> [Records for this task]

———

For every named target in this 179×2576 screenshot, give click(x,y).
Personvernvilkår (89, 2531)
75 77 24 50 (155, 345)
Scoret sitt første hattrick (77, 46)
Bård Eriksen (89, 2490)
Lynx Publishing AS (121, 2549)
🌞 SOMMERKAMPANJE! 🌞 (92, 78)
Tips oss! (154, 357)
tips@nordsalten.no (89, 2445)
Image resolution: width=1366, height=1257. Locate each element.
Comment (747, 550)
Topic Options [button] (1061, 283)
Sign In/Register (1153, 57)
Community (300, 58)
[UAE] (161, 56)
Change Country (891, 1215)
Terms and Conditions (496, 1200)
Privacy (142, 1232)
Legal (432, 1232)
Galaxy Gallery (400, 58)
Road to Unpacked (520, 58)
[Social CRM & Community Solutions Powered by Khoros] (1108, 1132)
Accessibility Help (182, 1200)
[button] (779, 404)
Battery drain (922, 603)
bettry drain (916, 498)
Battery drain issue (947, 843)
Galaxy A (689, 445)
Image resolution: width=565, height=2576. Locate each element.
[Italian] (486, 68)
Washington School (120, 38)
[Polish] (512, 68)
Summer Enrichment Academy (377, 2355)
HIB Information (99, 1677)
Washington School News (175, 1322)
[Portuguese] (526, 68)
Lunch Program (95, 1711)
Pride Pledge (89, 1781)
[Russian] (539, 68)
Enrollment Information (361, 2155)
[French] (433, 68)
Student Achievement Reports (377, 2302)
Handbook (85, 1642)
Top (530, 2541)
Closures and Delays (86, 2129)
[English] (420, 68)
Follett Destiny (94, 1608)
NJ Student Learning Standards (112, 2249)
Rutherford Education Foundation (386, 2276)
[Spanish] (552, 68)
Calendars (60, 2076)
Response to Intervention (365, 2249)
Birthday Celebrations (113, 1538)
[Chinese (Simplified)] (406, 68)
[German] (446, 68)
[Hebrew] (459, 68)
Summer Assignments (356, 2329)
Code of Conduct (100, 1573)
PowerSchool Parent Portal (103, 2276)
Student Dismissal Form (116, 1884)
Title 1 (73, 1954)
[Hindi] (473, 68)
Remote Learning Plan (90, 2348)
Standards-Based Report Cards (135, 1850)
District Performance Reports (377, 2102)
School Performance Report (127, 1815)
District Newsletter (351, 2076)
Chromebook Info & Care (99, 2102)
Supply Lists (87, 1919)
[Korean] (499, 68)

———

> [Try it]
An exact written copy of every entry is the required answer.

> [Written reply]
For every named target in this 179×2576 screenshot, give click(x,y).
Personvernvilkår (89, 2531)
75 77 24 50 (155, 345)
Scoret sitt første hattrick (77, 46)
Bård Eriksen (89, 2490)
Lynx Publishing AS (121, 2549)
🌞 SOMMERKAMPANJE! 🌞 (92, 78)
Tips oss! (154, 357)
tips@nordsalten.no (89, 2445)
Image resolution: width=1366, height=1257. Locate each element.
Comment (747, 550)
Topic Options [button] (1061, 283)
Sign In/Register (1153, 57)
Community (300, 58)
[UAE] (161, 56)
Change Country (891, 1215)
Terms and Conditions (496, 1200)
Privacy (142, 1232)
Legal (432, 1232)
Galaxy Gallery (400, 58)
Road to Unpacked (520, 58)
[Social CRM & Community Solutions Powered by Khoros] (1108, 1132)
Accessibility Help (182, 1200)
[button] (779, 404)
Battery drain (922, 603)
bettry drain (916, 498)
Battery drain issue (947, 843)
Galaxy A (689, 445)
Image resolution: width=565, height=2576. Locate each element.
[Italian] (486, 68)
Washington School (120, 38)
[Polish] (512, 68)
Summer Enrichment Academy (377, 2355)
HIB Information (99, 1677)
Washington School News (175, 1322)
[Portuguese] (526, 68)
Lunch Program (95, 1711)
Pride Pledge (89, 1781)
[Russian] (539, 68)
Enrollment Information (361, 2155)
[French] (433, 68)
Student Achievement Reports (377, 2302)
Handbook (85, 1642)
Top (530, 2541)
Closures and Delays (86, 2129)
[English] (420, 68)
Follett Destiny (94, 1608)
NJ Student Learning Standards (112, 2249)
Rutherford Education Foundation (386, 2276)
[Spanish] (552, 68)
Calendars (60, 2076)
Response to Intervention (365, 2249)
Birthday Celebrations (113, 1538)
[Chinese (Simplified)] (406, 68)
[German] (446, 68)
[Hebrew] (459, 68)
Summer Assignments (356, 2329)
Code of Conduct (100, 1573)
PowerSchool Parent Portal (103, 2276)
Student Dismissal Form (116, 1884)
Title 1 (73, 1954)
[Hindi] (473, 68)
Remote Learning Plan (90, 2348)
Standards-Based Report Cards (135, 1850)
District Performance Reports (377, 2102)
School Performance Report (127, 1815)
District Newsletter (351, 2076)
Chromebook Info & Care (99, 2102)
Supply Lists (87, 1919)
[Korean] (499, 68)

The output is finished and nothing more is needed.